With the Commercialization Team assembled, the next step towards bringing the concept to life is crystalizing its unique value proposition. Where does the concept fit? How big is the market? What are potential economic moats, and what are the dynamics for realizing them? With these details nailed down, K8’s first investment is made and the company gains monetary value. Many hopeful concepts don’t make it past this stage.


It should be noted that K8 operates with a budget based on the company’s technology underpinnings. Digital, IoT and industrial, all have different capital allocations, which are then modified based on any premium expertise needed, such as blockchain, AR/VR, engineering, etc. This capital is set aside over the company’s life through the six stages and is made at each stage-gate, or “go/no-go.”


Step Three:


A prototype of the concept is developed. This stage is critical to generating market interest, fund-raising and testing the idea for inevitable flaws or certain room for improvement. This is a stage of trial-and-error where funds are frequently reallocated or cut, as changes to design or implementation are made and new resources, in the form of team members or outside partners are brought on. While there is no universal way through which a concept’s success can be determined, making the time to validate assumptions, finding the voice of the customer and understanding why anyone should pay anything for your product, are key to supporting a successful launch.


Step Four:


In this stage, K8 is focused on securing market demand. Before pouring additional time, money and resources into a product, it’s critical to ensure that revenue will be generated starting day one of the product launch. Distribution is king. Too many entrepreneurs build something that is unique, beautiful, and perhaps amazing in its utility, but don’t make the time to understand how to get it in their customers’ hands. In this case we’re looking at not only the “who” of getting a product into the market, but pricing, warehousing, licensing, all of course, as appropriate to the company.
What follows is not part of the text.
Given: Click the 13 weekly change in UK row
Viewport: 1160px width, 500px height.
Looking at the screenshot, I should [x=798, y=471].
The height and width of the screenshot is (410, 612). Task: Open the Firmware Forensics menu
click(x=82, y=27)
Preemptive commercialization is a key success factor to subsequent stage success, as well as how K8 creates capital efficiency and effectiveness.


Step Five:


The company that K8 developed now has initial customers and is post revenue. The Minimal Viable Product (MVP) is out! While K8’s ownership in the company has been partially diluted by outside partners, as the company’s creators, financial and practical control still remain in K8’s hands. This frees the team to make critical funding decisions before the concept hits the market in earnest (or more earnestly). MVP is a time of testing, refining, and refocusing, because this is the first real intersection between “what we think is valuable”, and the “what the market thinks is valuable.” In other words… are people buying it? Philosophically, the MVP is really the beginning of a whole new cycle.


Step Six:


Depending on growth metrics, learnings, and an understanding of how to fine-tune the MVP for continued growth, as well as how within reach said growth is (from a time and capital perspective), the Stage Six company will be ready for an additional Seed round, or a Series A. It is up to the K8 team to determine issues around next steps like: “Is the Stage Six self-sustaining?” And: “Are there strategic partners or acquirers interested in the company while it is in Stage Six?”


As you can imagine, given K8’s 100% ownership at the start, we end up with significant founder equity, which is highly differentiated and of course excellent for investors.
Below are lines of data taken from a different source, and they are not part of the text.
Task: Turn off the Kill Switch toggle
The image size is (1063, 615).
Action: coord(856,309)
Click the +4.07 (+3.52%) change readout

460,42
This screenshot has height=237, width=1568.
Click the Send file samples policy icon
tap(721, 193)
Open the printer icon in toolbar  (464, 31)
The Venture Studio Builder model is a place where few ‘early stage’ investors dare to go and K8 is arguably defining this asset class. Our effectiveness will continue to improve as we further refine our commercialization methodology, and we’re already seeing improvements in how long it takes us to go from concept to MVP and revenue.


We’ve devised a model to develop new businesses with precision and increased control, resulting in more security and payout for investors. It’s a new approach to the industry we love; one that provides transparency, control and exciting opportunities for investors and entrepreneurs alike.